Despite the relentless march of Linux, major vendors believe commercial Unix releases aren't ready for the scrapheap yet.
As Linux evolves from its single-processor roots into larger-scale applications, many market watchers have predicted that it will eventually replace the remaining commercial Unixes: Hewlett-Packard's HP-UX, Sun Microsystem's Solaris, IBM's AIX and SGI's Irix.
"It costs between $150 million and $200 million a year to generate your own Unix system and you then have to say to yourself 'Am I going to see that amount of extra revenue if I put in these features?'" Linux International executive office Jon 'maddog' Hall told iTnews.
However, Unix vendors argue that the needs of large-scale enterprise users haven't yet been met by Linux.
"There'll always be a role for Solaris, and there's tremendous investment in Solaris," said Duncan Bennet, director for infrastructure solutions and software at Sun.
Part of that can be attributed to Sun's increasing focus on making Solaris available for Intel's architectures, as well as its own SPARC processors, he said.
"There's specific things that you might want for specific applications that, for a long period of time, won't be available in Linux," said SGI Australia managing director Bill Trestrail, citing the example of complex real-time applications.
SGI has increasingly concentrated on Linux as a strategic platform. "For the last year, we've been proving extremely large systems in complex environments," Trestrail said. However, the company remains committed to maintaining Irix.
"From our perspective, Linux is going to take a lot of the market share from Unix. Will it take all of it? Probably not.

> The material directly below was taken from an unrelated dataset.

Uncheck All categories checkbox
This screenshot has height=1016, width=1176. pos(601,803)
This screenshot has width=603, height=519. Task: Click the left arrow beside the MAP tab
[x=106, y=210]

"There's things that we can do in our kernel as the owner of an operating system to meet the very specific needs of a small community of users that we wouldn't do with Linux, because we're not going to fork the code. We think it will get there but it's not there today."
Other vendors agree that it's hard to predict when Linux will finally supplant Unix.
"It's a crystal ball question," said Geoff Lawrence, Linux business manager for IBM ANZ. "At this stage, there is no prospect of that happening.
"There are a number of commercial Unixes that have atrophied over the years, but if you look at the ones from the key vendors, they seem to be just as strong. They're co-existing quite happily."
HP tells a similar story. "HP has a three OS strategy going forward," said Bdale Garbee, the company's chief technical officer for Linux.
"Our goal is to make sure that Linux is on an equal footing with our Windows and our commercial Unix work in all the ways that matter."
Unix vendors can draw some comfort from recent market data. According to IDC, Unix server revenues were US$4.1 billion in the third quarter of 2003.
While that represented a quarter-on-quarter decline of 3.8 percent, the numbers were up 4.3 percent year on year.
Nonetheless, Linux continues to grow much more quickly, growing 51.4 percent year-on-year to reach US$743 million in the same time frame. As many companies utilise free Linux distributions, revenue data also doesn't fully reveal how many users have taken up the open-source operating system.
"The history of all these Unix systems came from a different time and space," said Linux Internationall's Hall.
"Machines cost $150,000 for a million instruction machine that had a quarter megabyte of memory in it and a 200MB disk, and now you can get a machine for $200 that's a hundred times faster. You can afford to throw away a few cycles of your CPU power because your OS isn't necessarily tailored exactly to your hardware and application."